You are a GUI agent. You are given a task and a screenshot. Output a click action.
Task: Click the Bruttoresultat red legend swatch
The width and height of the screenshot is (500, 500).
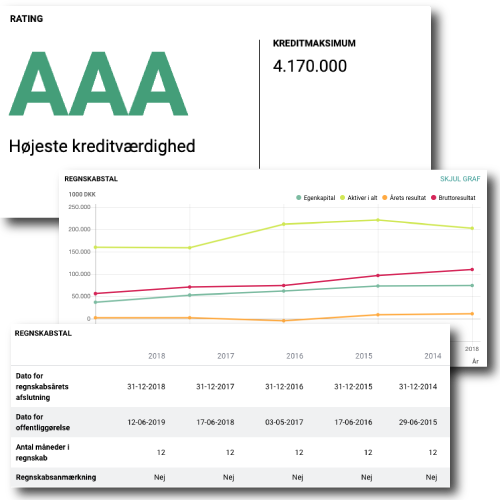tap(434, 198)
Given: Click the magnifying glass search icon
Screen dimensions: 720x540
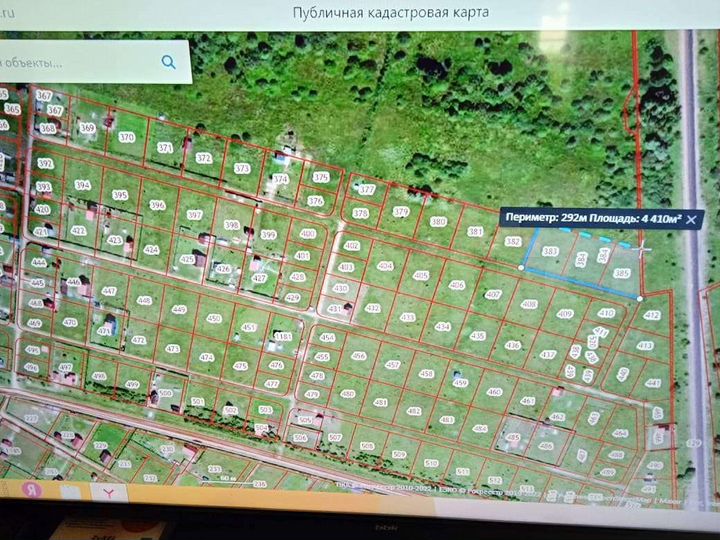Looking at the screenshot, I should 168,62.
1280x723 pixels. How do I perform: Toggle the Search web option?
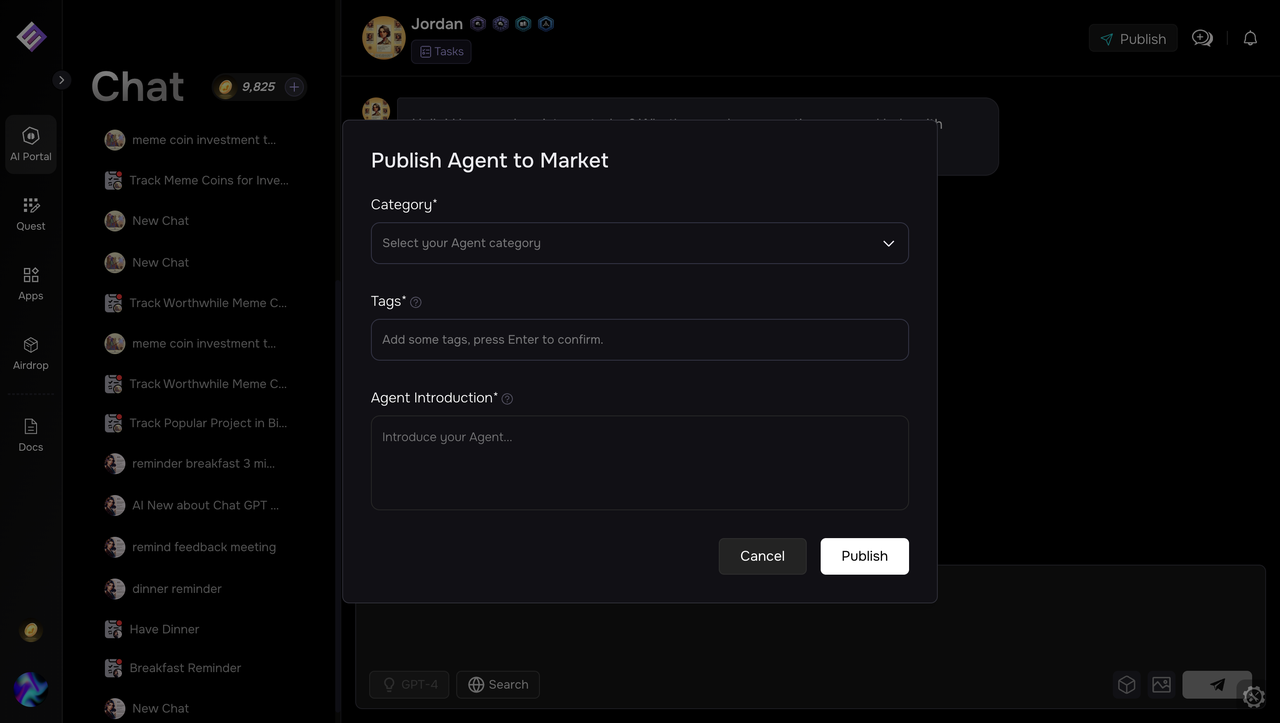coord(498,684)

* [HOW TO COMPLETE THIS TASK]: All lines from the one containing "Screen dimensions: 720x540" to the last line of the records above, and no others, should be returned unchanged, without pictures.

* [EXPECTED OUTPUT]:
Screen dimensions: 720x540
Looking at the screenshot, I should 168,62.
1280x723 pixels. How do I perform: Toggle the Search web option?
coord(498,684)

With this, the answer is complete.